● **指示と条件**: 以下の抜粋箇所のうち、「本 被爆・空襲 高校生聞き取り」から「をあらためて感じた」と話す。」までをすべて、一字も変えずに書き写してください。

● **抜粋箇所**:
本 被爆・空襲 高校生聞き取り 証言集を発刊

 創価学会広島青年部(広島市東区)は7日、広島の被爆者と福山空襲の体験者の証言集を発刊する。終戦から75年を迎え、戦争被害の実態を学び次代に伝えてもらおうと、県内の高校生27人が8人にインタビューした内容をまとめた。

 タイトルは「75―未来へつなぐヒロシマの心」。18歳で被爆した増井健三さんは、広島市中区と南区に架かる御幸橋を境に爆心地方面は被害が大きく「無声映画のように音がしない、薄暗い、死の世界に迷い込んだ感じ」と証言した。インタビューした県立広島商業高2年の錦織由菜さん(17)は「私は『音がない』と感じたことはない。原爆で街が壊滅したと聞くと、帰る家がある幸せをあらためて感じた」と話す。

● **表示データ**:
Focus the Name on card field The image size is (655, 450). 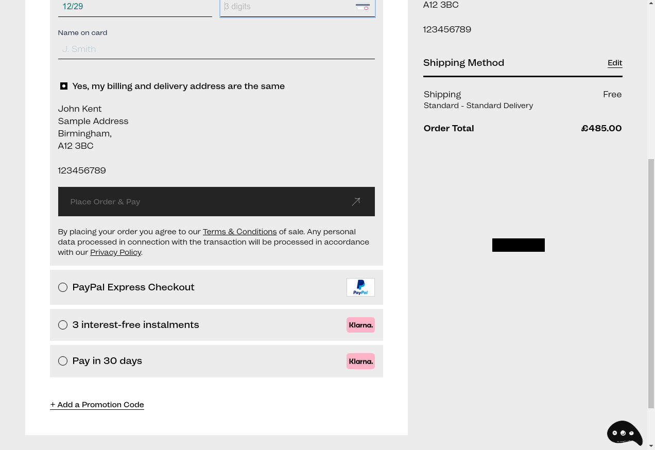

● **解答**:
本 被爆・空襲 高校生聞き取り 証言集を発刊

 創価学会広島青年部(広島市東区)は7日、広島の被爆者と福山空襲の体験者の証言集を発刊する。終戦から75年を迎え、戦争被害の実態を学び次代に伝えてもらおうと、県内の高校生27人が8人にインタビューした内容をまとめた。

 タイトルは「75―未来へつなぐヒロシマの心」。18歳で被爆した増井健三さんは、広島市中区と南区に架かる御幸橋を境に爆心地方面は被害が大きく「無声映画のように音がしない、薄暗い、死の世界に迷い込んだ感じ」と証言した。インタビューした県立広島商業高2年の錦織由菜さん(17)は「私は『音がない』と感じたことはない。原爆で街が壊滅したと聞くと、帰る家がある幸せをあらためて感じた」と話す。